> _Records provided_
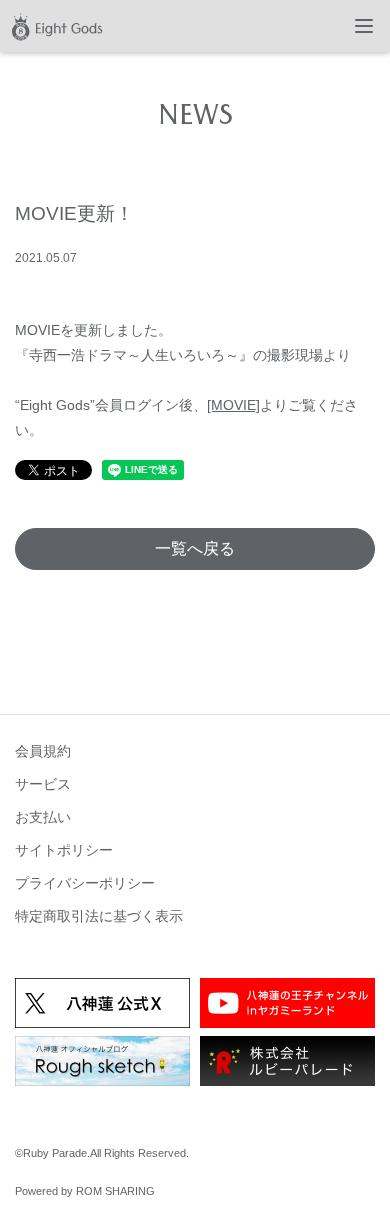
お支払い (43, 817)
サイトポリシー (64, 850)
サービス (43, 784)
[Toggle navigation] (364, 26)
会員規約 (43, 751)
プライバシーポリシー (85, 883)
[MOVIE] (233, 405)
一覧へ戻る (195, 548)
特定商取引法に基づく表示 (99, 916)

> _Task directions_
Would you write out the material above in full, exactly as given, except for its pictures?

> _Answer to this exercise_
お支払い (43, 817)
サイトポリシー (64, 850)
サービス (43, 784)
[Toggle navigation] (364, 26)
会員規約 (43, 751)
プライバシーポリシー (85, 883)
[MOVIE] (233, 405)
一覧へ戻る (195, 548)
特定商取引法に基づく表示 (99, 916)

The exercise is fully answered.